Problem to work on> Begin at the line of the material that has "The width and" and stop after the line that has "[x=226, y=323]". Write those lines out again with "checkbox" replaced by "check box" and nothing else changed, leaving out the pictures.

Records to use>
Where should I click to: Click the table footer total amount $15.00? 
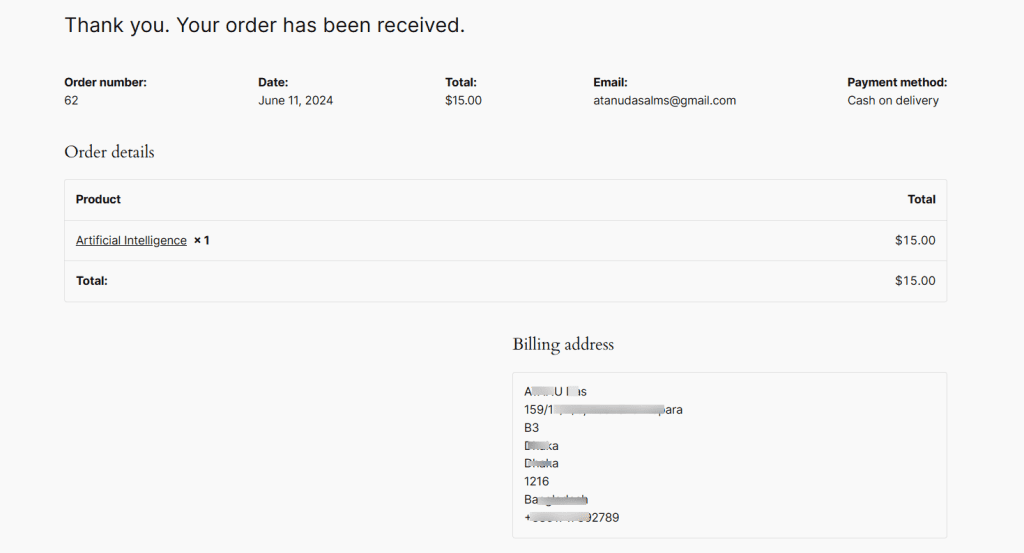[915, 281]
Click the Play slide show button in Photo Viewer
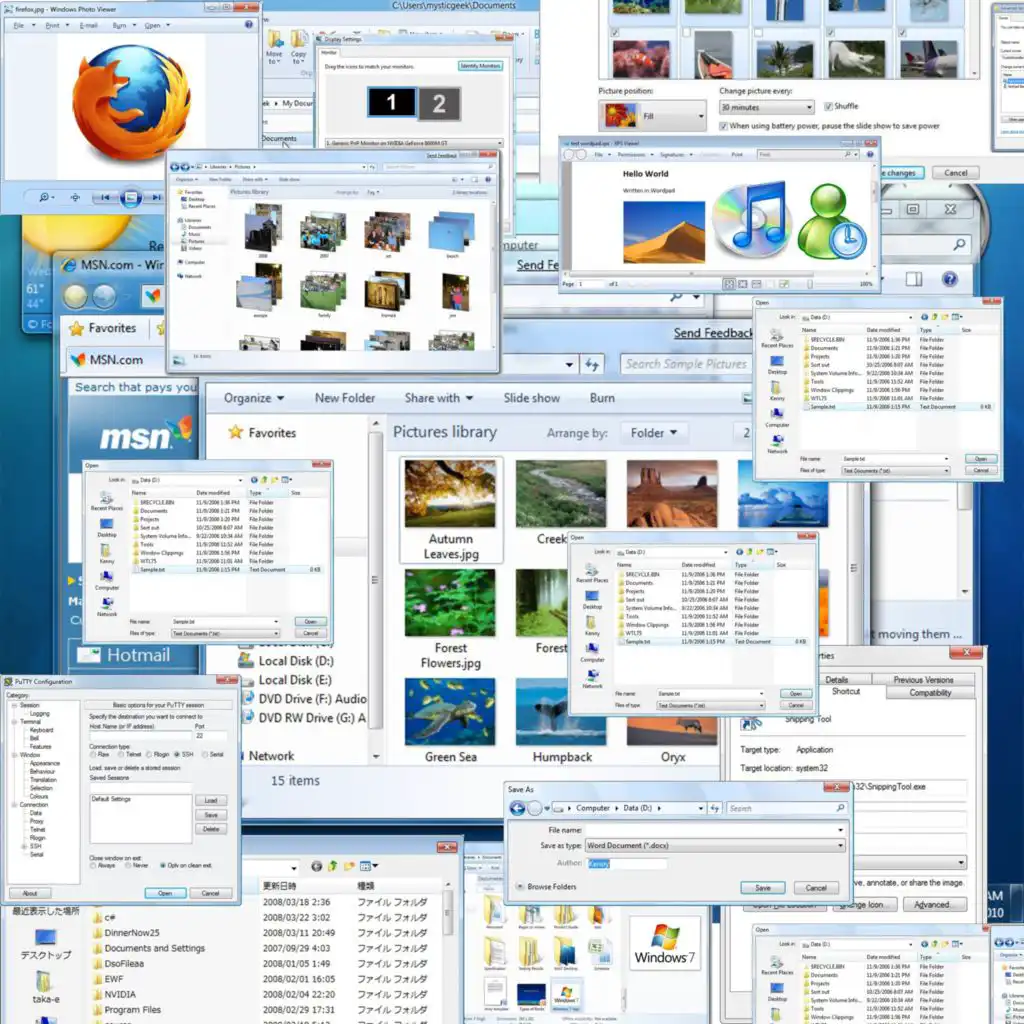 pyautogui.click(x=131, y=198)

* * *

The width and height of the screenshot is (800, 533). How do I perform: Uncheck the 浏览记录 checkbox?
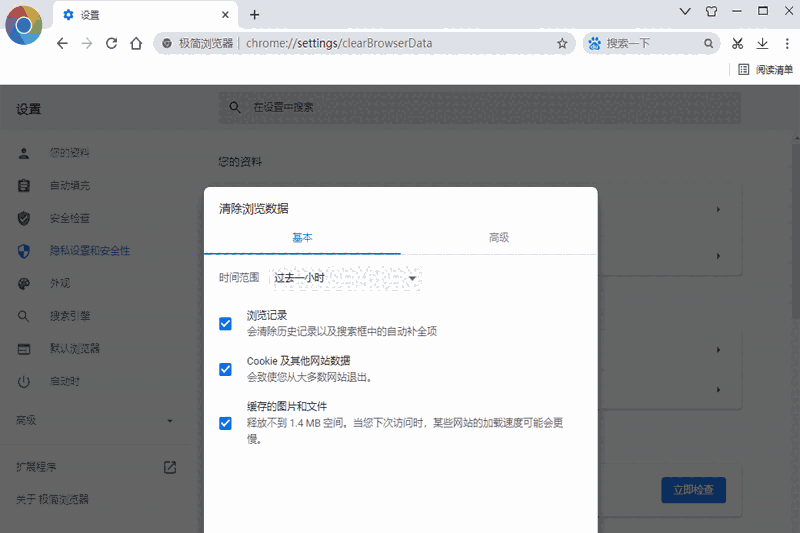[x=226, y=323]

Result for this task>
The width and height of the screenshot is (800, 533). How do I perform: Uncheck the 浏览记录 check box?
[x=226, y=323]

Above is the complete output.